ID: 235045 • Letter: A

Question

An evolutionary track charts a star or protostar's changing position within its parent cluster. More massive stars form more rapidly. The least massive stars will remain stable for a trillion years. While more massive than most of our neighbors, our Sun is still technically a low- mass star. Brown dwarfs take a long time to form, but will eventually become visible as stars on the lower main sequence. About 90 percentage of the star's total life is spent on the main sequence. As a star evolves away from the main sequence, it gets larger. As a star evolves away from the main sequence, it gets hotter. Our Sun will first become a red giant, then a white dwarf, and finally a brown dwarf. A star may undergo two or more red giant expansion stages. Our Sun should become a planetary nebula in another five billion years. White dwarfs were once the central star of planetary nebulae. The density of white dwarfs is about a million times that of our Sun. A nova occurs when a white dwarf is fed enough matter to reach its Chandrasekhar limit by its swollen companion. Stellar evolution in binary stars has much the same outcome as in isolated stars. A 100 million year old open cluster will no longer contain any O type stars. Globular clusters are dominated by bright red supergiants at the top right of the H-R diagram. Most stars form as members of groups or clusters.

Explanation / Answer

1. False : Each curve in H­R Diagram, is a life track (or evolutionary track) showing how the luminosity and temperature of a single protostar changes as it gradually develops into a main­ sequence star.

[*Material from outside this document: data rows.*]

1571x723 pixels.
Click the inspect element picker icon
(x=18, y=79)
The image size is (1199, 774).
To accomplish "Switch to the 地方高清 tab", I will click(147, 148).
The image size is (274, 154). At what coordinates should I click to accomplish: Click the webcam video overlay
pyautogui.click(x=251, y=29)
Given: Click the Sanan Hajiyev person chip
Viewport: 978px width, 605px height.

2. True : The very massive stars form first and explode into supernova. This makes shock waves into the molecular cloud, causing nearby gas to compress and form more stars.

3. True: The very massive stars form first and explode into supernova.

4. True: Our Sun is low massive star.

5. False: Brown dwarfs lack sufficient mass required to ignite the fusion of hydrogen in their cores, and thus never become true stars.

6.True: yes 90% of life is spent on the main sequence

7.True: As the star evolve it get larger and hotter.

8. True.

9. False: In some five billion years from now, our sun can become a red giant and burned the Earth to a cinder, it can eject its own beautiful nebula and then fade away as a white dwarf star.

10 True: A star can have more than one stages of expansion.

11 True:

12 True:

13 False: Average density of matter in a white dwarf must therefore be, very roughly, 1,000,000 times greater than the average density of the Sun.

14 True : As the white dwarf's mass approaches the Chandrasekhar limit, its central density increases, and, as a result of compressional heating, its temperature also increases. This eventually ignites nuclear fusion reactions, leading to an immediate carbon detonation which disrupts the star and causes the supernova.